I would understand the rationale if those dependencies were non-versioned, or hosted on unreliable 3rd party systems.
But in the present case, they are versioned and hosted on github and code.google.com.
If we really want a self-contained repo, can't we have a separate "docker-vendored" repo, which would vendor in Docker and all its dependencies?
It would keep the development repo clean and lean.
Just my 2c, and allow me to apologize in advance if I sound too much concerned about unnecessary aesthetics :-)

Marco Hennings

unread,
Aug 24, 2013, 3:34:06 PM8/24/13
to Jérôme Petazzoni, Brandon Philips, docker-dev
I understand both; reasons for checking in as reasons against it.

Reasons for it i see are:
- stability of earlier versions
- simpler to make sure every build has the same result; less effort in
maintaining

Against it:
- size
- leaving choice to distros to use newer dependencies

If there is a go way to do it i would prefer it.
It seems the way brendon suggests is something like a best practice.
so i like it. not saying we should to do it.

Kind regards,

Marco

2013/8/24 Jérôme Petazzoni <jerome.p...@dotcloud.com>:
> --
> You received this message because you are subscribed to a topic in the
> Google Groups "docker-dev" group.
> To unsubscribe from this topic, visit
> https://groups.google.com/d/topic/docker-dev/VeB_vmIMONc/unsubscribe.
> To unsubscribe from this group and all its topics, send an email to
--
Marco Hennings
Dipl.-Ing.

freiheit.com technologies gmbh
Straßenbahnring 22 / 20251 Hamburg, Germany
fon +49 40 / 890584-0
fax +49 40 / 890584-20
HRB Hamburg 70814

F5D8 4B57 6D93 76E8 87C7 2045 04C4 1F36 CD24 84A9
Geschäftsführer: Claudia Dietze, Stefan Richter, Jörg Kirchhof

Anand Patil

unread,
Aug 24, 2013, 3:48:11 PM8/24/13
to docke...@googlegroups.com, Marco Hennings
Hi everyone,

However you end up doing the build script, it would be great to have a way to install a fixed version of docker on new boxes, such as "curl get.docker.io/version/0.6.1 | sh".

Thanks,
Anand

Brandon Philips

unread,
Aug 25, 2013, 5:52:39 PM8/25/13
to Jérôme Petazzoni, docker-dev
On Sat, Aug 24, 2013 at 12:24 PM, Jérôme Petazzoni
<jerome.p...@dotcloud.com> wrote:
> If we really want a self-contained repo, can't we have a separate
> "docker-vendored" repo, which would vendor in Docker and all its
> dependencies?

Introducing another git repo that people have to wait to update
doesn't feel right.

If I checkin code that uses new APIs from library X then something in
the docker repo should also change to reflect we are pinning version X
in the build system. There are three options to do that as far as I
can see:

1) Checkin all of the dependencies

I like this pattern because you get everything you need to build a
branch with a single git fetch. Other projects like camlistore use it
and I have been happy with it on etcd. The small bonus is that a build
from git doesn't require network access.

2) Keep a deps file with library repo and tree ref

This works and is roughly equivalent to 1. The Dockefile is doing this
today and mhennings and I can modify fetch_deps to do this too.
https://github.com/mhennings/docker/compare/build-without-docker#L1R43

3) Use git submodules

I used git submodules on luvit and it is hard to use if you don't
understand git really well. Not recommended :(

> It would keep the development repo clean and lean.

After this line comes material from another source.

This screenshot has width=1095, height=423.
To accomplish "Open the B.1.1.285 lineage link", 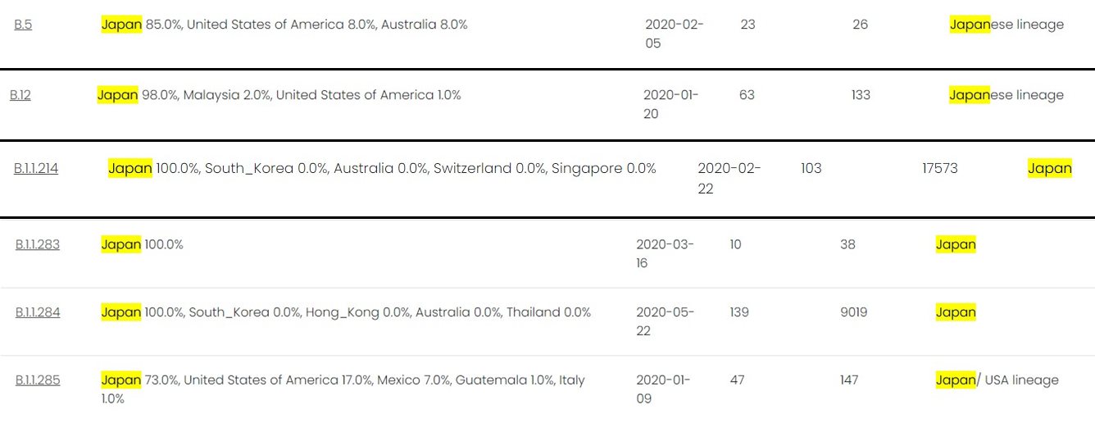I will (x=38, y=380).
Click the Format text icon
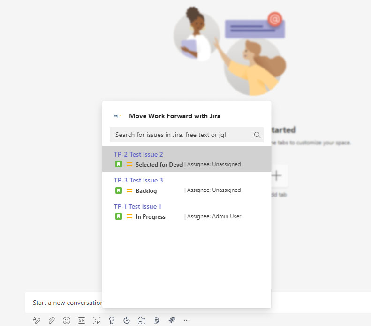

If everything is in docker.git it will be less bandwidth than cloning
the full history of every library repo. Either way you have to pull
down dependencies if you want to build docker.

I am leaning on solution 1 because it is familiar to me. Solution 2 is
fine too if someone feels strongly about it.

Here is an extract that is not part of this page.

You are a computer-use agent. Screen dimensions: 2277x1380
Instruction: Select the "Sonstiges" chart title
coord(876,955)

Jerome- Which option do you want? I am willing to append to mhenning's
branch and send a PR.

Thanks!

Brandon

Solomon Hykes

unread,
Aug 25, 2013, 7:04:50 PM8/25/13
to Brandon Philips, Jérôme Petazzoni, docker-dev
Let's go with option 1.

@solomonstre
@getdocker


Brandon Philips

unread,
Aug 25, 2013, 7:34:11 PM8/25/13
to Solomon Hykes, Jérôme Petazzoni, docker-dev
On Sun, Aug 25, 2013 at 4:04 PM, Solomon Hykes
<solomo...@dotcloud.com> wrote:
> Let's go with option 1.

Sent my proposal PR https://github.com/dotcloud/docker/pull/1668

Happy to fix stuff up. Thanks.

Brandon

Eric Myhre

unread,
Aug 25, 2013, 7:52:52 PM8/25/13
to docker-dev

> Reasons for it i see are:
> - stability of earlier versions
> - simpler to make sure every build has the same result; less effort in
> maintaining
>
> Against it:
> - size
> - leaving choice to distros to use newer dependencies

There's something I find colossally absent from this list:

it's *semantically wrong* to put something like github.com/kr/pty in github.com/dotcloud/docker.

kr's pty library isn't in docker, and it's not written by dotcloud.

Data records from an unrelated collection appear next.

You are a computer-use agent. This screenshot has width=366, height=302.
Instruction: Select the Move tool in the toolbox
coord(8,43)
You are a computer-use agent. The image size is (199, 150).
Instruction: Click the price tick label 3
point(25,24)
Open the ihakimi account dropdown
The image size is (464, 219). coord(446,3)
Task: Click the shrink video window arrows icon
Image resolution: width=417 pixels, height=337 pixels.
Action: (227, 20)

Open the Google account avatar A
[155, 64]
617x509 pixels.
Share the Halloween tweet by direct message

Here's a working example of how that hurts me, right now: I have a project that references the docker source, and also references the kr/pty source. Today, that project refers to both of them, and that works, and nothing's duplicated in my project, and it *makes sense semantically*. If the docker repo starts *also* including kr/pty as a giant cp'd blob with incoherent history, *my* project working tree now looks like absolutely incoherent slop.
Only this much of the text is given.